Eurolandia in calo dopo mossa BCE

(Teleborsa) – La Borsa di Milano è in netta decrescita, mentre le principali Borse europee registrano flessioni più moderate dopo lasorpresa della BCE. Il Consiglio direttivo della Banca Centrale Europea ha annunciato uno slittamento dell’arco temporale dei tassi a fine 2019 (era sino all’estate 2019) e le attesissime aste TLTRO a partire da settembre 2019.
Sul mercato USA, prevalgono le vendite per l’S&P-500.

L’Euro / Dollaro USA è sostanzialmente stabile su 1,131. L’Oro scambia a 1.285,3 dollari l’oncia. Lieve aumento per il petrolio (Light Sweet Crude Oil), che mostra un rialzo dello 0,55%.

Migliora lo spread (differenziale tra il rendimento del BTP e quello del Bund tedesco), scendendo a +243 punti base, con il rendimento del BTP decennale che si posiziona al 2,50%.

Tra i mercati del Vecchio Continente pensosa Francoforte, con un calo frazionale dello 0,60%, tentenna Londra, con un modesto ribasso dello 0,53%, giornata fiacca per Parigi, che segna un calo dello 0,39%.

Giornata “no” per la Borsa italiana, in flessione dello 0,74% sul FTSE MIB; sulla stessa linea, il FTSE Italia All-Share ha perso lo 0,78%, terminando la seduta a 22.761 punti.

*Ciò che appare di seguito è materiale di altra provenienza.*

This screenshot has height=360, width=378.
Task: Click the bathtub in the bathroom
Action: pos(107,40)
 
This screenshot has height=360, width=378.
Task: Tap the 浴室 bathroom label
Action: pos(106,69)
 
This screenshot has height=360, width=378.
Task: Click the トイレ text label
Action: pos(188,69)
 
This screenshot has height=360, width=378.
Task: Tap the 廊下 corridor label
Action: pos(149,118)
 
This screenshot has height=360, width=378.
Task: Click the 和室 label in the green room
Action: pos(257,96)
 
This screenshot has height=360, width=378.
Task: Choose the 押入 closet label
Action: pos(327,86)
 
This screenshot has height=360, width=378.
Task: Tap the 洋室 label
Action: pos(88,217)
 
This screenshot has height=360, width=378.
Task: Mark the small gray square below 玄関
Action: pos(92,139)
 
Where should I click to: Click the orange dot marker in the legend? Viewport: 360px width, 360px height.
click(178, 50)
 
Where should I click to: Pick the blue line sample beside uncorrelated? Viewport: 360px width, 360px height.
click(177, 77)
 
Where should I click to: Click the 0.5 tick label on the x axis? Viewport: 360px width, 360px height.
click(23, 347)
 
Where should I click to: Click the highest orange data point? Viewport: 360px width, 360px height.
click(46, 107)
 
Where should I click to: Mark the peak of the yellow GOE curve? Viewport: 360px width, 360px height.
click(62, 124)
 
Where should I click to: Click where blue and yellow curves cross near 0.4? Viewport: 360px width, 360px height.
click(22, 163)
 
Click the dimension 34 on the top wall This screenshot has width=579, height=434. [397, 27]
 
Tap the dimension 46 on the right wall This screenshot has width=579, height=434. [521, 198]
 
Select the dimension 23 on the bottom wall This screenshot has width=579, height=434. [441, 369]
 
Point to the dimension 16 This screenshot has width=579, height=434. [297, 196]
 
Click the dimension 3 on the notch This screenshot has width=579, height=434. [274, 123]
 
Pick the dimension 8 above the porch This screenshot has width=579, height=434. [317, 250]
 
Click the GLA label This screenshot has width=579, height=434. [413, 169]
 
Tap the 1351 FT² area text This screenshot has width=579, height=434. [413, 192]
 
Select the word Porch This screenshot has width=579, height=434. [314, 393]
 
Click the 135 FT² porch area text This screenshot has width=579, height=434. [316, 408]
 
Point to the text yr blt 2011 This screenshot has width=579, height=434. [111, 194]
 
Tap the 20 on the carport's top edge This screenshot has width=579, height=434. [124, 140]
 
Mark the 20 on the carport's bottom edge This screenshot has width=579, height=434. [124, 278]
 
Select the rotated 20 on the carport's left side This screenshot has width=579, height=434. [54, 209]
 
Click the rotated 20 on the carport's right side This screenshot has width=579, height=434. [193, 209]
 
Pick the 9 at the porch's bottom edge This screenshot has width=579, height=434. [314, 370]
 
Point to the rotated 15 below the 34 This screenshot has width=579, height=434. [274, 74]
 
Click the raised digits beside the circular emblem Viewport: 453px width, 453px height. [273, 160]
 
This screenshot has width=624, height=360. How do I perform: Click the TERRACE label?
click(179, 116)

In ribasso il FTSE Italia Mid Cap (-1,02%), come il FTSE Italia Star (-1,2%).

Alla chiusura di Milano risulta che il controvalore degli scambi nella seduta odierna è stato pari a 2,52 miliardi di euro, con un incremento del 26,78%, rispetto ai precedenti 1,99 miliardi di euro; mentre i volumi scambiati sono passati da 0,73 miliardi di azioni della seduta precedente agli odierni 0,81 miliardi, mentre i contratti si sono attestati a 274.563, rispetto ai precedenti 231.596.

Su 218 titoli trattati in Borsa di Milano, 152 hanno terminato la seduta con una flessione, mentre i rialzi sono stati 48. Invariate le rimanenti 18 azioni.

In buona evidenza a Milano i comparti utility (+1,74%) e vendite al dettaglio (+0,79%). In fondo alla classifica, i maggiori ribassi si sono manifestati nei comparti bancario (-2,61%), materie prime (-2,43%) e tecnologia (-2,03%).

Tra le migliori Blue Chip di Piazza Affari, incandescente A2A, che vanta un incisivo incremento del 2,23%.

Ben impostata Enel, che mostra un incremento dell’1,93%.

Tonica Terna che evidenzia un bel vantaggio dell’1,78%.

In luce Snam, con un ampio progresso dell’1,76%.

Le più forti vendite, invece, si sono abbattute su UBI Banca, che ha terminato le contrattazioni a -4,98%.

Sessione nera per Banco BPM, che lascia sul tappeto una perdita del 3,97%.

In caduta libera Unicredit, che affonda del 3,02%.

Pesante BPER, che segna una discesa di ben -2,94 punti percentuali.

Tra i migliori titoli del FTSE MidCap, Italmobiliare (+3,54%), Acea (+2,75%), Falck Renewables (+1,90%) e MARR (+1,45%).

I più forti ribassi, invece, si sono verificati su Banca Ifis, che ha archiviato la seduta a -4,43%.

Seduta drammatica per Credito Valtellinese, che crolla del 4,31%.

Sensibili perdite per OVS, in calo del 3,78%.

In apnea Datalogic, che arretra del 3,76%.